**TEXT SHOWN**

Drop jokes
The first child, Daisy, asks her mother why she is named Daisy. The mother said, "That's because a daisy fell on your head when you were born."
The second child, Raindrop, asked why he is named Raindrop, and the mother said, "That's because a drop of rain fell on your head when you were born."
Then the third child, Cinderblock, said, "fxg,kxf dsdsvtg,hjer,btjh,rbtsvikvsdtxde43f."
There was a fish looking for a great meal. He looks above him and sees a fly. He thought, "If that fly drops six inches, I would have a meal." Long story short, a pussy gets wet.
"Why couldn’t the DJ keep any of the fish he caught?
He kept dropping the bass."
How do Asian parents name their baby?
They drop a pot down a flight of stairs.
A homeless man sits in front of a Home Depot. A man walking out of the store hands him some money and asks, "Why are you in front of the Home Depot?" And the man says, "Isn't it obvious? Hoping somebody accidentally drops the house they just bought."
(True story) Today I was bringing some tortilla chips upstairs for some chips and dip, and I dropped them, so my mom goes “Oh, now they’re broken.”
And I took an opportunity to make a pun, so I said, “No, they’re just chipped.”
Question: What is the BIG ADVANTAGE to going out on a date with a "Homeless Chic"?
Answer: After the date, you can "Drop Her Off" ANYWHERE!
Shit, if somebody invades America, the Crips and the Bloods are gonna call a truce so that they can get the big toys out and call Geneva achievement. White women would ride into battle riding lions, tigers, and bears while claymore-strapped rhumbas swept the streets. There's a reason Putin keeps threatening to boom boom us with the boom booms and make you see x-rays before you go go.
We have freaking cannibals still. Hell, we have more guns than people. Dodging bullets has become a rite of passage. Just look at how we raise our kids on caffeine and M16s playing Call of Duty. Then we send them into the warzone known as the American public education system with no weapons. No means to protect themselves other than with their fists. Here Timmy, fight off the bullets with your bare fist and hope you can zig-zag. Hell, the quiet kids in this country start dropping bodies just cause you teased them. The fuck you think's gonna happen when Timmy can't get his damn chicken nuggets and you took his internet out?
Hell, the gangs in America would no longer make their money off the drugs illegally. They'd be our medics and taking bets on kill shots. Don't even get me started on the unhinged millennials the moment they can't get their mood stabilizers. War crimes would become an art form and we'd run around like we playing Pokemon. GOTTA CATCH 'EM ALL! Americans would turn war crimes into an extreme sport while the military stands back and records it just so they can show the rest of the world the example of why not to fuck with us. Shit, Geneva Convention would turn into a to-do list on every American household fridge. We take that shit so seriously we'd have Comedy Central sending Kevin Hart to tell us rules for engagement. Racism in America would be single-handedly by ended as Billy Bob and Tyrone high five because they think they just unlocked the super secret duck hunt level with foreign paratroopers. Shit somebody please threaten us with a good time. Invade the United States. Let us show you why the first color in our flag is red.

**DATASET ENTRIES**
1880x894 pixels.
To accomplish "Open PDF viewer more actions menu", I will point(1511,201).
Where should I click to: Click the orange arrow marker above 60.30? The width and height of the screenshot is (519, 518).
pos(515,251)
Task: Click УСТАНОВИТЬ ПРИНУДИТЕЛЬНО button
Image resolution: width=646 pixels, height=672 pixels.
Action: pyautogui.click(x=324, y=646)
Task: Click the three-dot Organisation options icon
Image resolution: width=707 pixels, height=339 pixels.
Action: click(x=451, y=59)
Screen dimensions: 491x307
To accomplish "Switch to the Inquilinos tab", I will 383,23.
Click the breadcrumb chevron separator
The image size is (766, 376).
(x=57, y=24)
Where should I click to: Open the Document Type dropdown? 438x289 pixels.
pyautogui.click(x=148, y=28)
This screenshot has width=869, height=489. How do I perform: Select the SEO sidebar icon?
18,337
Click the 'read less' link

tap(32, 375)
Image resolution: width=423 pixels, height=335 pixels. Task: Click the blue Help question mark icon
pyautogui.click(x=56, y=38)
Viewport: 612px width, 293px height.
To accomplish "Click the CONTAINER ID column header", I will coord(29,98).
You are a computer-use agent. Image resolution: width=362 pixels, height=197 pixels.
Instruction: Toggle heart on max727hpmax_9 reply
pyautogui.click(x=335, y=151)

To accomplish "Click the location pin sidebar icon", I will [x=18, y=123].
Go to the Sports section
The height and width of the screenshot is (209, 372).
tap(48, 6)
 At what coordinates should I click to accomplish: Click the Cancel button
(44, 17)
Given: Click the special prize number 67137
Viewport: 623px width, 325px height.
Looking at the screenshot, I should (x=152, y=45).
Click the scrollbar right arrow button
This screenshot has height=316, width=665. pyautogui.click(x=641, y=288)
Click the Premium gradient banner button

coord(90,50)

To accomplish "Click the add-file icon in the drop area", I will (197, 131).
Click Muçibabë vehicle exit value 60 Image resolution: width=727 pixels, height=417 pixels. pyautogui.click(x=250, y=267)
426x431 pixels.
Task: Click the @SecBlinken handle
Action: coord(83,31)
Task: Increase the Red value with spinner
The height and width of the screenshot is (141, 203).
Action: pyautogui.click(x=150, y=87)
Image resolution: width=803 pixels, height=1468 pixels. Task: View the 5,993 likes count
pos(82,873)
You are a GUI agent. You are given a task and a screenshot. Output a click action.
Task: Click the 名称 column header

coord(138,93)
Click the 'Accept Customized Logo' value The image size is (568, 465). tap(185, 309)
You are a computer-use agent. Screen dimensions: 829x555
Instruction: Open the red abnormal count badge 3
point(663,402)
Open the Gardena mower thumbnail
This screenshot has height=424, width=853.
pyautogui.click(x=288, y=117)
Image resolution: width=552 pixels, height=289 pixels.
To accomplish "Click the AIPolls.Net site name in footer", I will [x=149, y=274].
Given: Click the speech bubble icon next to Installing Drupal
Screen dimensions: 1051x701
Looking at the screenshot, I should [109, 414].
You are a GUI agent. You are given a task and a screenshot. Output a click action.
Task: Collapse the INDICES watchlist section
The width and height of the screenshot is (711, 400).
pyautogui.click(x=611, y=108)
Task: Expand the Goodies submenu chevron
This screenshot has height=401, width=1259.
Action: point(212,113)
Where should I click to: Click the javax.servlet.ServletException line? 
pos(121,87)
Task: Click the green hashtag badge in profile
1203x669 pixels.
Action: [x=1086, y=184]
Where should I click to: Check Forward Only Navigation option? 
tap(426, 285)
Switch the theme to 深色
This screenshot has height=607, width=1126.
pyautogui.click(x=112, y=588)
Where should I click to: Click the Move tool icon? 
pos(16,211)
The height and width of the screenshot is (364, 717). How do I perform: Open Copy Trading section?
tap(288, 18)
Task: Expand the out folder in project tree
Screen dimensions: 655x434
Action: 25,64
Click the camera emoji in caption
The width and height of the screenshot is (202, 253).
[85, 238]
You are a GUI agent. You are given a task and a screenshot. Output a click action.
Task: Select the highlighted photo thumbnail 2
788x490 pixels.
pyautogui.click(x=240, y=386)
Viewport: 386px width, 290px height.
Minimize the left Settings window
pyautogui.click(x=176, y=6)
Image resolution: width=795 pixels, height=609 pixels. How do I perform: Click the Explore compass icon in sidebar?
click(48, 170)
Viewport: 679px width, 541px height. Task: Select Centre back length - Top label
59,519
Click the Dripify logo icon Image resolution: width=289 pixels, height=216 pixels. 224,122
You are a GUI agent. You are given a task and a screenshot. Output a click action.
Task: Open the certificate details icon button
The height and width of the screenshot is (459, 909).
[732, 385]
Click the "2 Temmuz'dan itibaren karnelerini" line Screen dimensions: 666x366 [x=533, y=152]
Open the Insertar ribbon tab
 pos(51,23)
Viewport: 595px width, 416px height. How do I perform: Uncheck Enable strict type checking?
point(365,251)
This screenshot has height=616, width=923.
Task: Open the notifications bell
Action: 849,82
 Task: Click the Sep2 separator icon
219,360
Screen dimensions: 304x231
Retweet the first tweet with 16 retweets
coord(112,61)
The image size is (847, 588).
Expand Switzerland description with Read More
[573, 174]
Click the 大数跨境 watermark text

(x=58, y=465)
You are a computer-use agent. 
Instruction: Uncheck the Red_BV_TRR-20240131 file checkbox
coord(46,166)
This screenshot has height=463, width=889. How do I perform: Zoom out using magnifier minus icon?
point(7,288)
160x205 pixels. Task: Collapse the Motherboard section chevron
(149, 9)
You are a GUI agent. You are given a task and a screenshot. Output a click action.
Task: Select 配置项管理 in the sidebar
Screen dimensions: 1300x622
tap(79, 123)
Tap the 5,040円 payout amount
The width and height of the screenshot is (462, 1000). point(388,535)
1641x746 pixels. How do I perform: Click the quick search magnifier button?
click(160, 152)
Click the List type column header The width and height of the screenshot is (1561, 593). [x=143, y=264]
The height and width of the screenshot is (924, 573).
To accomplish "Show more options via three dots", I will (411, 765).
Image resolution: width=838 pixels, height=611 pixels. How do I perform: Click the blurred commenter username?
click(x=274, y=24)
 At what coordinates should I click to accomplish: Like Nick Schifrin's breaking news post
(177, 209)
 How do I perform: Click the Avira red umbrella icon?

**WORK TASK 1**
Reproduce the drop jokes word for word from "Question: What is" up to and including "before you go go.".
**WORK TASK 2**
According to the drop jokes, why couldn't the DJ keep any of the fish he caught?
The records have nothing to do with the drop jokes.

**RESULT 1**
Question: What is the BIG ADVANTAGE to going out on a date with a "Homeless Chic"?
Answer: After the date, you can "Drop Her Off" ANYWHERE!
Shit, if somebody invades America, the Crips and the Bloods are gonna call a truce so that they can get the big toys out and call Geneva achievement. White women would ride into battle riding lions, tigers, and bears while claymore-strapped rhumbas swept the streets. There's a reason Putin keeps threatening to boom boom us with the boom booms and make you see x-rays before you go go.

**RESULT 2**
He kept dropping the bass.